I conti. Le società del food delivery sono disperatamente in perdita
Rider in attesa di ordinazioni in piazza Duomo, a Milano, nei giorni del lockdown
Non solo i rider, anche le società del food delivery sono disperate. Disperate come possono essere imprese il cui modello di business, comunque la si metta, non sta in piedi: gli incassi non sono mai sufficienti a coprire le spese. Per quanto i grandi gruppi del settore facciano economia sulle spalle dei ragazzi che sfrecciano in bicicletta per le città e risparmino su tutto il possibile (compresi i controlli igienici sui contenitori in cui viene trasportato il cibo) i conti non tornano. Perché, essenzialmente, non si può pretendere che con qualche euro pagato dal cliente per la consegna si possa coprire il costo di una persona che va a ritirare un piatto al ristorante e lo porta rapidissimamente a chi lo vuole mangiare. È impossibile, a meno che il business non diventi davvero enorme e la società del food delivery non ci lavori in monopolio.

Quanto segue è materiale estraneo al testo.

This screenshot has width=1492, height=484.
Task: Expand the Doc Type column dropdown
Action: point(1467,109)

Nell’attesa di una redditività che forse non arriverà mai, i conti del settore sono terribili. La divisione Eats di Uber, quella commissariata in Italia, nel 2019 ha incassato 1.383 miliardi di dollari e ne ha persi 1.372. Per ogni dollaro entrato, insomma, ne sono usciti due. La tedesca Delivery Hero, che in Italia lavorava con il marchio Foodora poi ceduto alla spagnola Glovo, ha perso 648 milioni su 1.238 milioni di fatturato. Sui conti di Glovo, che a differenza di Uber e Delivery Hero non è quotata, c’è più mistero. L’unica cosa certa, come ha ammesso qualche mese fa il il co-fondatore Sacha Michaud, è che al momento si può solo sperare di raggiungere un giorno la redditività. Lo spera anche Deliveroo, che intanto ha chiuso il 2018 con 232 milioni di sterline perse su un incasso di 476 milioni. L’unica che sta in equilibrio, ed è riuscita anche a fare 80 milioni di profitti l’anno scorso, è Just Eat, che però ha un modello diverso, “ibrido”: l’app nella maggioranza dei casi affida le consegne ai ristoratori, mentre si occupa solo di procurare i clienti.

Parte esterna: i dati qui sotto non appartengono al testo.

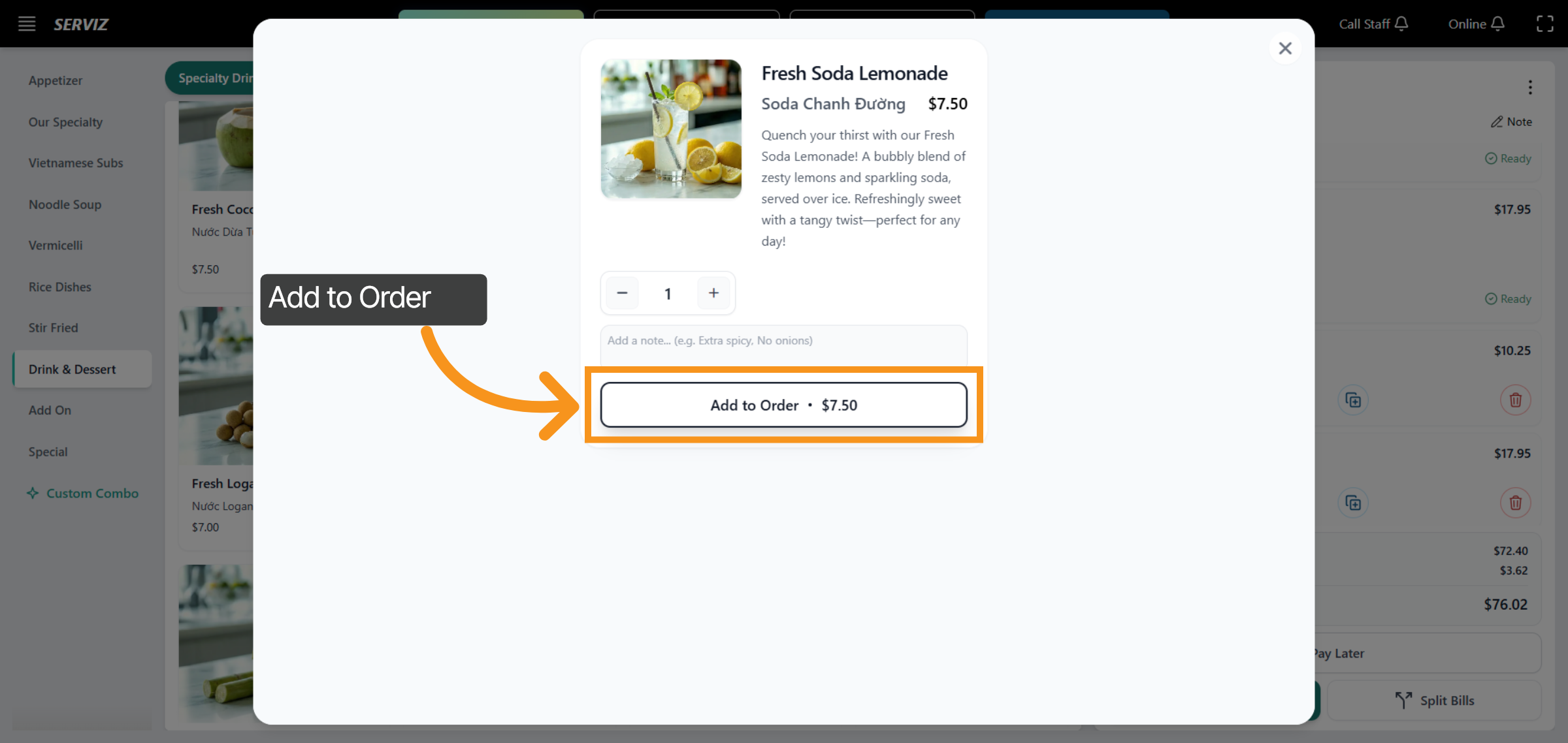Viewport: 1568px width, 743px height.
Task: Open the order three-dot options menu
Action: tap(1531, 87)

Per una startup è normale perdere soldi nei primi anni e poi iniziare a fare utili quando si raggiunge una dimensione adeguata. Nell’attesa ci pensano gli investitori a finanziare l’attività coprendo le perdite. Finché possono. «È chiaro che se perdi 3 euro a consegna il tuo business ha qualche problema» conferma l’economista Franco Becchis, direttore scientifico della Fondazione per l’Ambiente e della Turin School of Local Regulation, che tempo studia e approfondisce l’economia delle piattaforme. Per Becchis si possono fare due teorie sulla sostenibilità finanziaria ed economica del food delivery: «Secondo la prima teoria, grazie alla crescita dimensionale queste società in un futuro più o meno lontano faranno profitti e finché ci credono gli investitori le finanzieranno. Secondo un’altra teoria, che ancora non ha studi analitici a confermarla, i fondi di venture capital e private equity che finanziano queste aziende non puntano davvero alla redditività, ma solo a fare arrivare il valore delle azioni a livelli soddisfacenti. Quando ci riescono si liberano dei titoli, quotano la startup in Borsa ed escono dal business. Se i fondi avevano ragione, l’azienda si sgonfia».

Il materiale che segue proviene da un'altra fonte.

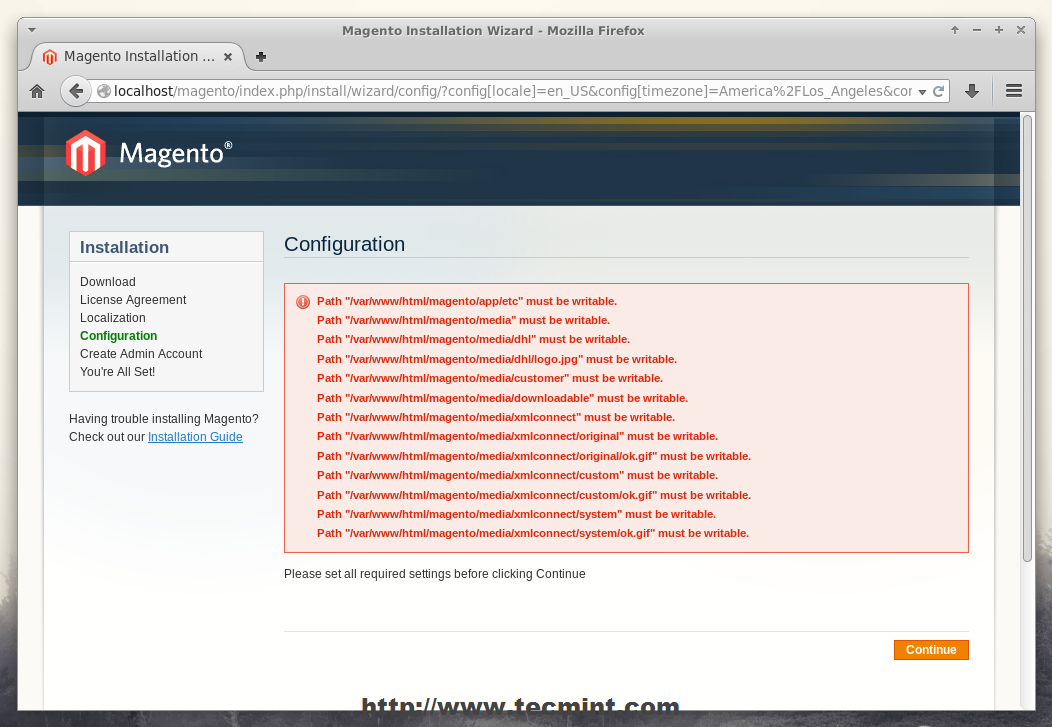Click the red error icon in the alert box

Un rider per le strade di Milano - Fotogramma
Il mondo del food delivery oggi è un oligopolio con pochi soggetti che hanno raccolto abbastanza capitali per stare sul mercato per qualche anno. Sono in corso aggregazioni, perché soltanto chi è davvero enorme può sperare di durare più a lungo degli altri. «L’unica via per una sostenibilità finanziaria di queste attività è una crescita esponenziale della base lavoro che permetta economia di scopo: se c’è un’esplosione della domanda e il rider lungo il suo tragitto può fare diverse consegne allora ci si avvicina alla redditività. Senza un aumento delle commissioni per il cliente finale o una riduzione dei costi, oggi impensabile, mi sembra comunque molto improbabile» aggiunge Becchis.
In questa competizione tra chi sa reggere meglio le perdite nella speranza che un giorno arrivi l’utile, è impossibile immaginare un “naturale” miglioramento delle condizioni di lavoro dei rider. L’unico passo avanti può arrivare con regole migliori. Per il momento non c’è governo che ci sia riuscito. «Dovunque i regolatori sono stati scossi dall’economia delle piattaforme digitali e sono ancora lì, come storditi – conclude l’economista –. In generale c’è un consenso sulla necessità di favorire forme organizzate di contrattazione collettiva su salario, orario, diritti, garanzie. Direi che la regolazione è ancora abbastanza frammentaria e si è affidata fino ad ora più alle aule dei tribunali che a quelle legislative».